## Instructions for the task
From the line containing "Viewport: 1095px width, 812px" down to the line containing "Image resolution: width=1505", copy out the entries below exactly, both lines included, and nothing else; pictures do not belong in the copy.

## Extracted records

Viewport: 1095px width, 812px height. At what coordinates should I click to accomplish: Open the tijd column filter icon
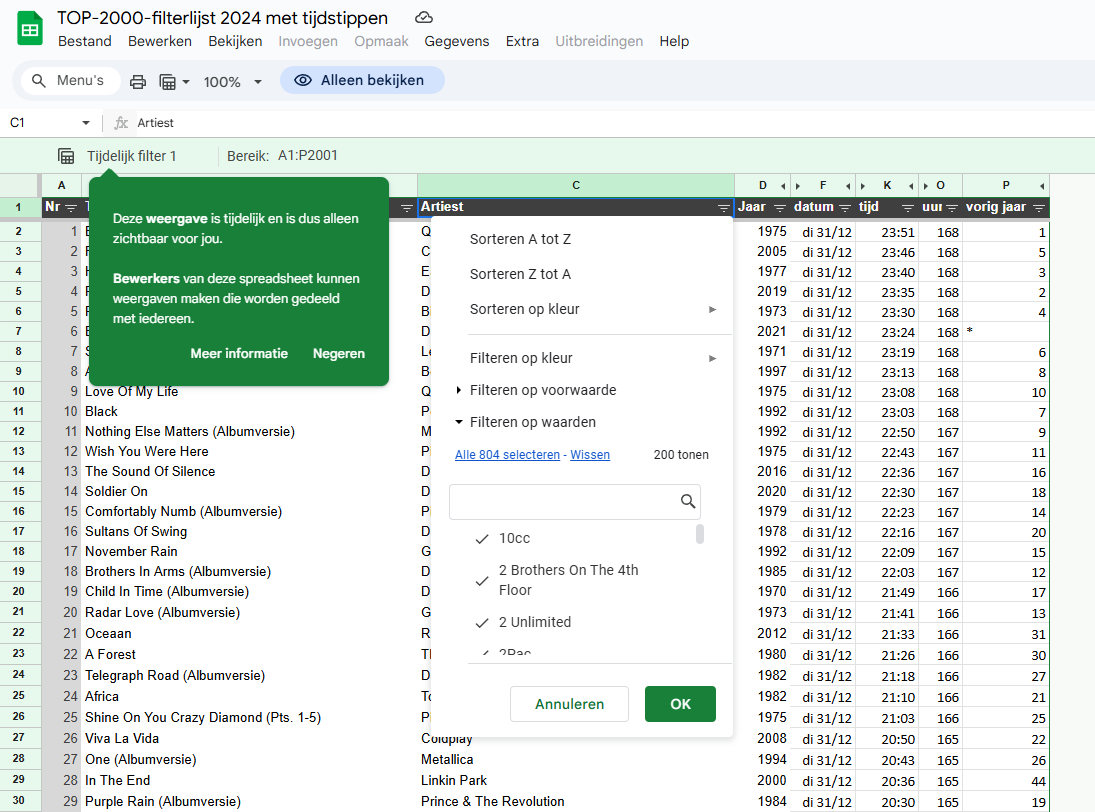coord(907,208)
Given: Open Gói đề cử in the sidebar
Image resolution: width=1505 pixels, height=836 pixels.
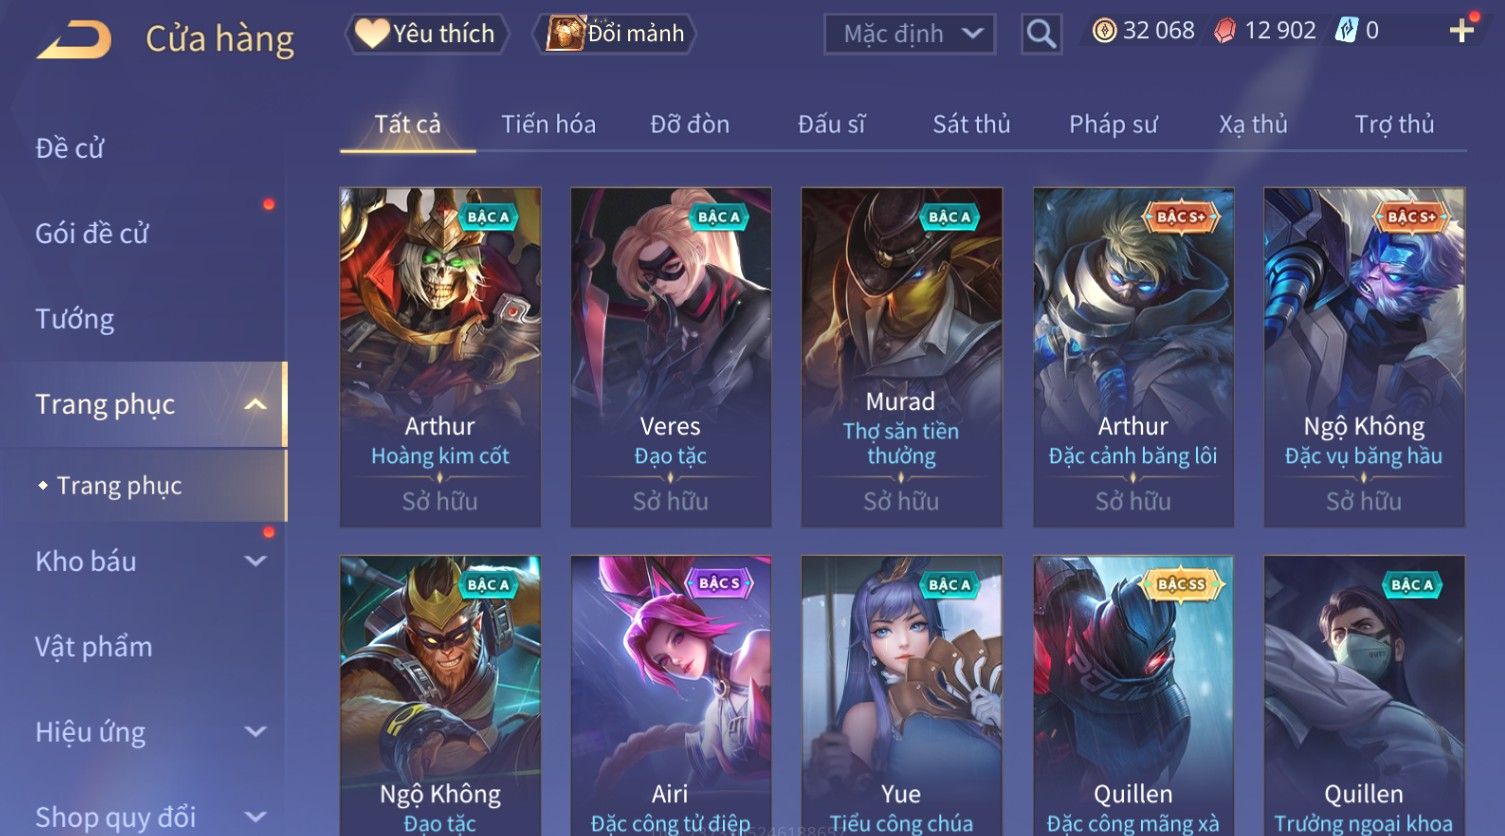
* * *
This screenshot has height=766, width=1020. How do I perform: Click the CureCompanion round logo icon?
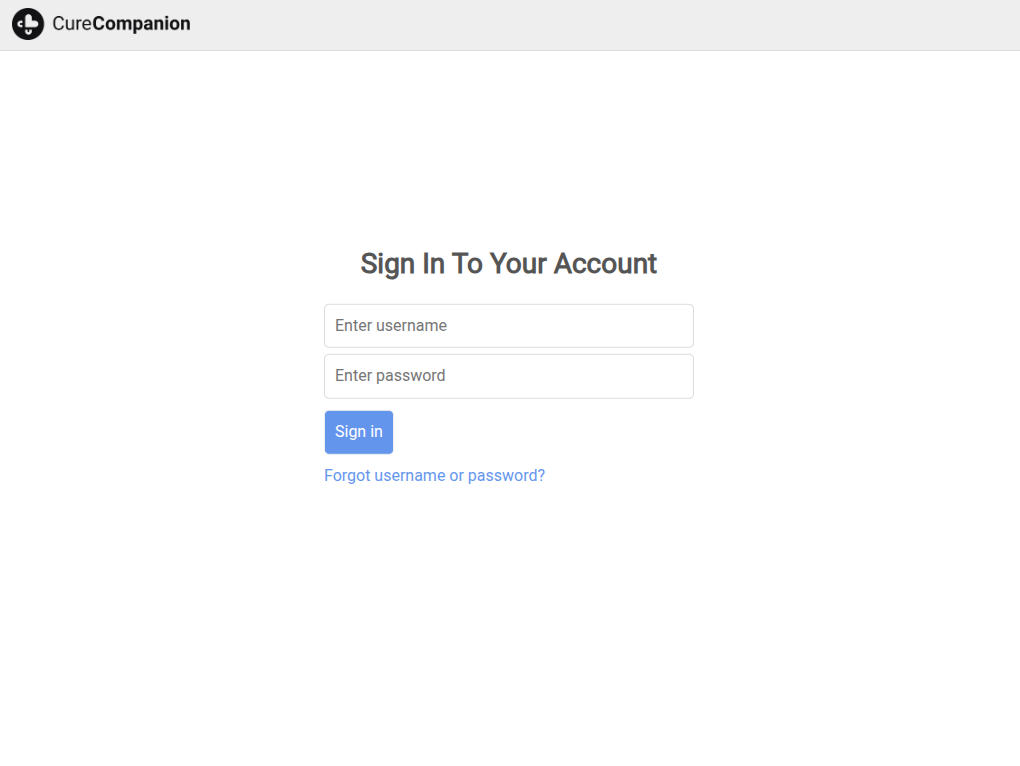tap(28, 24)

## Task solution
Viewport: 1095px width, 812px height. At what coordinates should I click to accomplish: Open the tijd column filter icon
coord(907,208)
Given: Open Gói đề cử in the sidebar
Image resolution: width=1505 pixels, height=836 pixels.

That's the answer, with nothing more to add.